Modifying the flow slightly to allow for more concurrency helps bring down the total time taken by a large value. The obvious bottleneck in the flow implementation is the synchronous fetching of user profiles in the stage where User IDs are mapped to User profile objects. Replacing the

1
.map(x => TwitterHelpers.lookupUsers(x.toList))

with

1
.mapAsyncUnordered[List[User]](x => Future[List[User]]({ TwitterHelpers.lookupUsers(x.toList) } (ec)))

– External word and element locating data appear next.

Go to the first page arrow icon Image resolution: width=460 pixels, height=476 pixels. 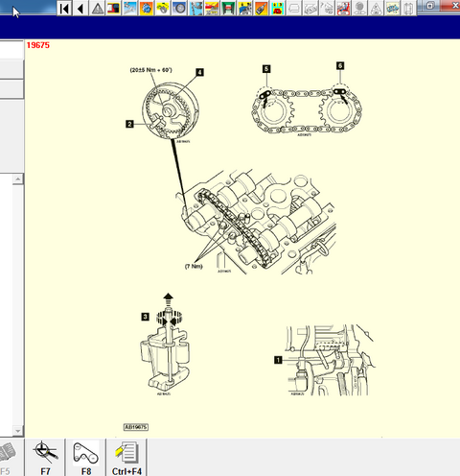tap(64, 8)
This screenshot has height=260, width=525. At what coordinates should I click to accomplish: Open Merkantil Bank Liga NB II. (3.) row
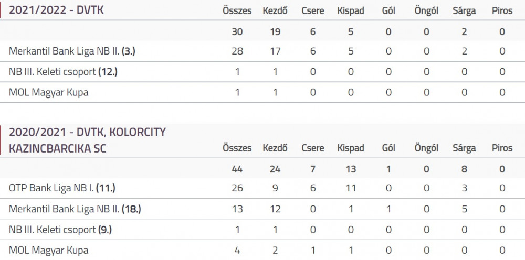tap(263, 51)
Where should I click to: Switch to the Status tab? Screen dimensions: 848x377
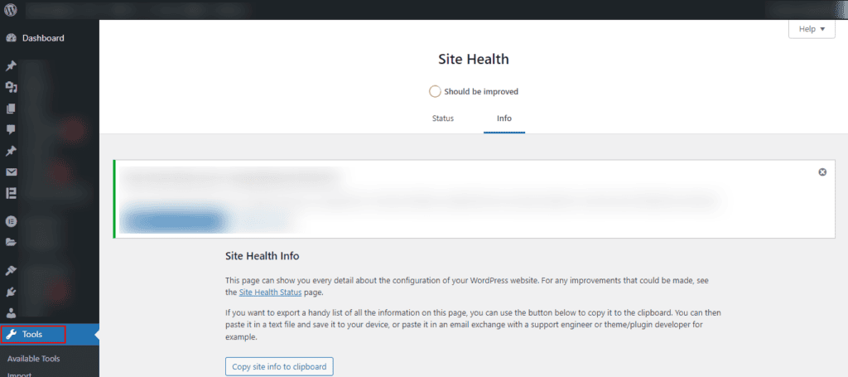point(443,118)
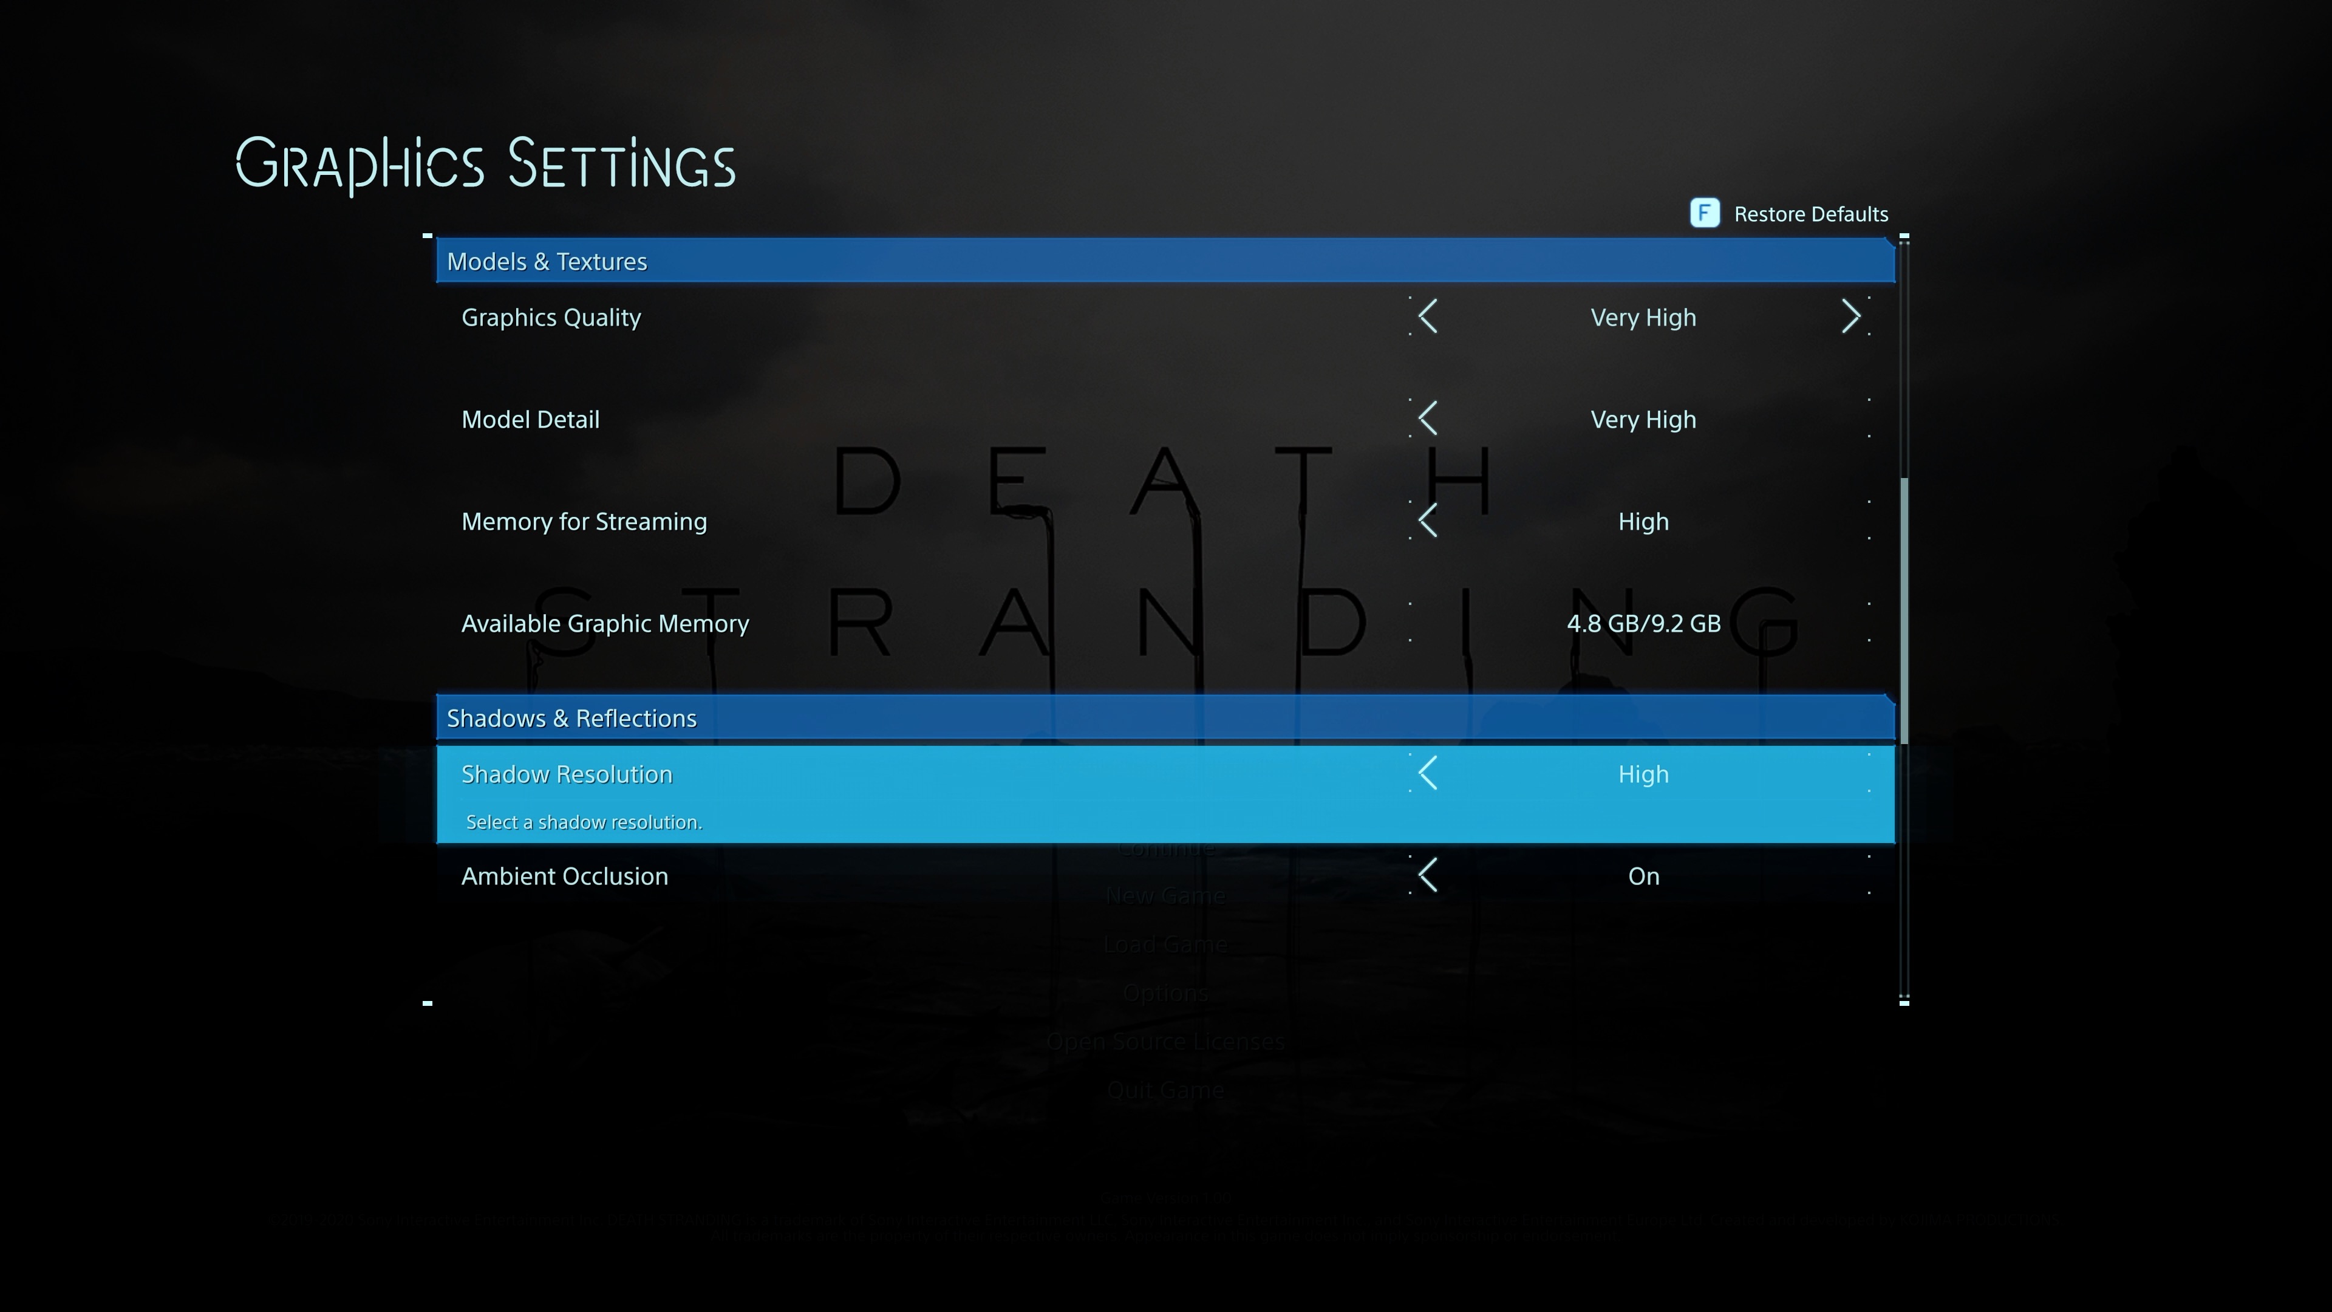The width and height of the screenshot is (2332, 1312).
Task: Select the Shadows & Reflections section header
Action: tap(571, 718)
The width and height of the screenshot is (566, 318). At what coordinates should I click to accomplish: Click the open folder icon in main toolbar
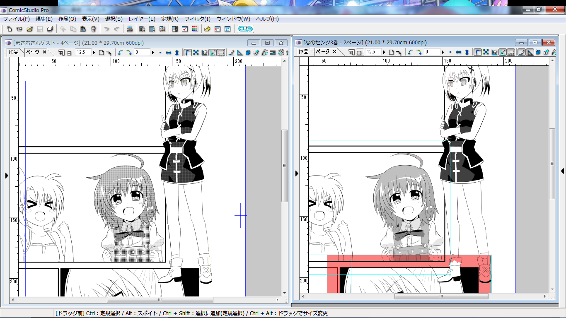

reduces the time taken from 108s to 11s. That’s almost 10x faster with a single line change!

(It looks like Erik Meijer has gained a follower between our two runs).

Run 3 – 1.22M profiles in 256s

Netflix USA has approximately 1.22M followers. Fetching followers for this account took 256s.

Run 4 – 2.88M profiles in 647s

Twitter co-founder Jack Dorsey has 2.88M followers and the pipeline processed them in 647 seconds.

Since Netflix (1.22M) was processed in 256s and Jack (2.88M) was processed in ~650s, it doesn’t look like the pipeline is showing any signs of exhaustion as larger accounts are being processed.

Final Thoughts

Before Akka Streams, creating a flow like this would require hand coding each stage as an actor, manually wiring everything up and carefully managing backpressure using a hybrid push/pull system alongwith finely configured timeouts and inbox sizes. Having worked on many such systems at CrowdRiff, my experience so far has been mostly positive. Akka delivers exactly what it promises – an easy way to think about concurrency, excellent performance and a great toolkit to build distributed systems. However, once built, these systems often tend to be very complex and common changes like adding stages to the pipeline or modifying existing stages have to be done very carefully (despite unit tests!). Akka Streams takes this to a whole new level by allowing the user to create arbitrary flows (check out stream graphs) in simple and easy to read manner AND managing the backpressure for you! The large quantity of awesome in this module is certainly appreciated by me and my team – many thanks to the Akka folks and everyone who contributed to the Reactive Streams project. Happy hAkking!